▶ _EXERCISE OBJECTIVE_:
Pictures excluded, retype the lines from the one containing "You are a GUI" through the last line of the data below, both included.

Extracted data entries

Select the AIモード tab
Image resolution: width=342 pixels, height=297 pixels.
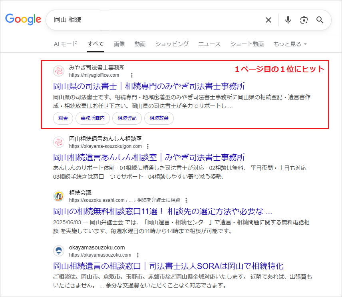tap(66, 44)
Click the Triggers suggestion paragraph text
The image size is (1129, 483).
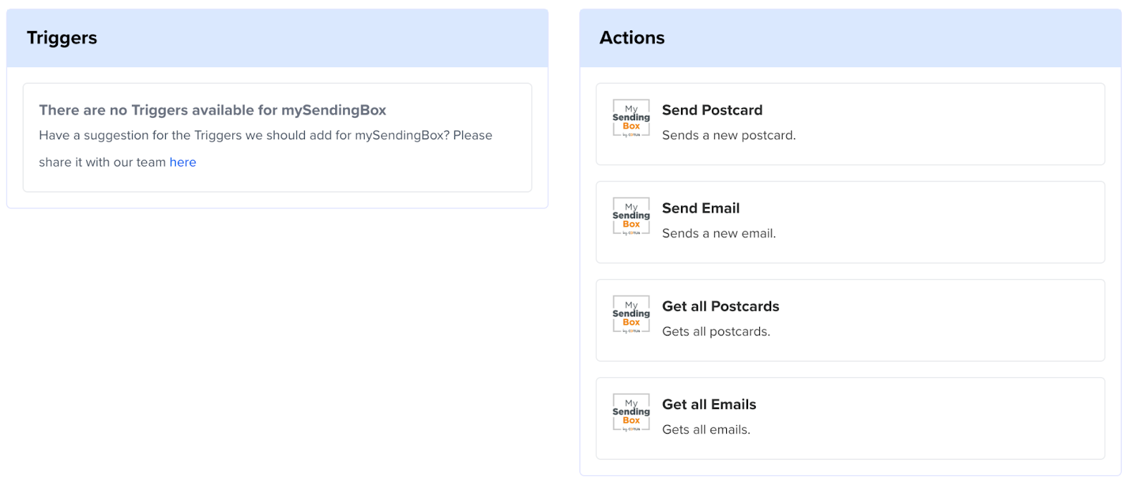(265, 149)
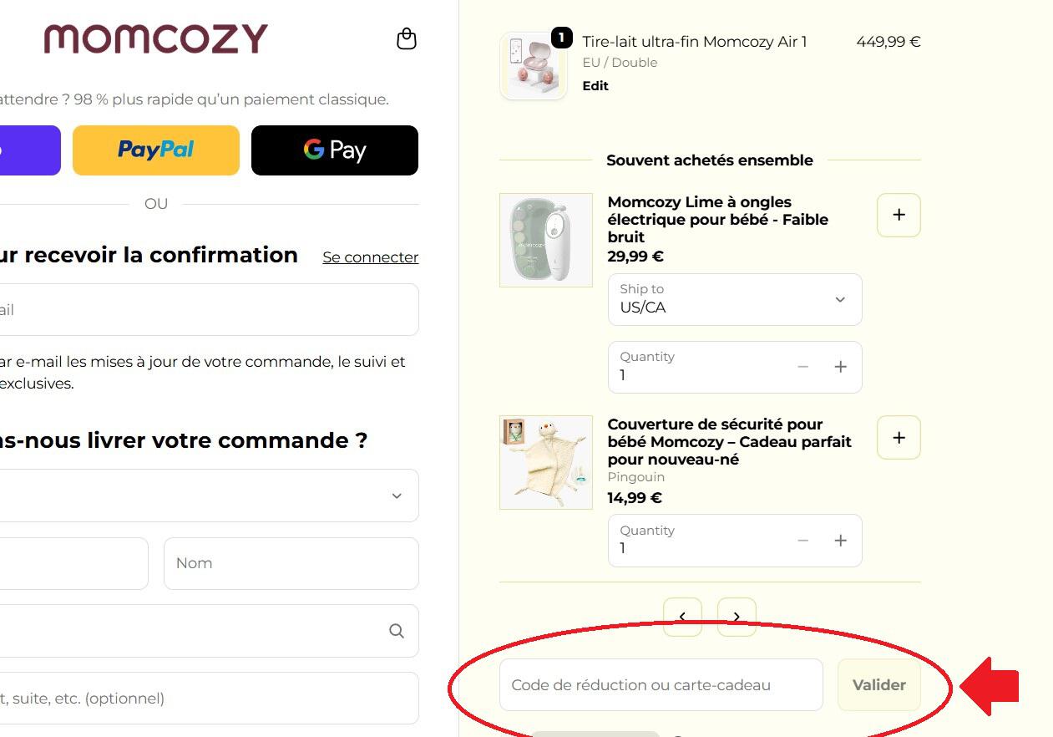The height and width of the screenshot is (737, 1053).
Task: Edit the Tire-lait ultra-fin order item
Action: tap(595, 85)
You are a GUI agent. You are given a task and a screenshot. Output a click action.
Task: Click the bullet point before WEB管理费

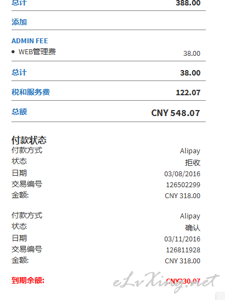coord(13,51)
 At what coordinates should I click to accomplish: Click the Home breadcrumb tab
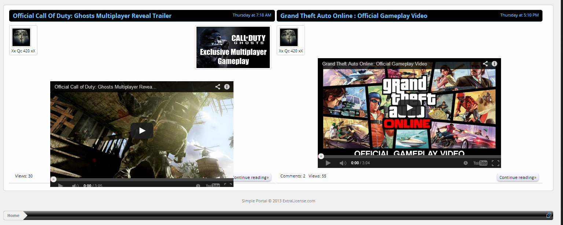[14, 215]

▶ _THE ANSWER_:
You are a GUI agent. You are given a task and a screenshot. Output a click action.
Task: Click the bullet point before WEB管理费

coord(13,51)
 At what coordinates should I click to accomplish: Click the Home breadcrumb tab
[14, 215]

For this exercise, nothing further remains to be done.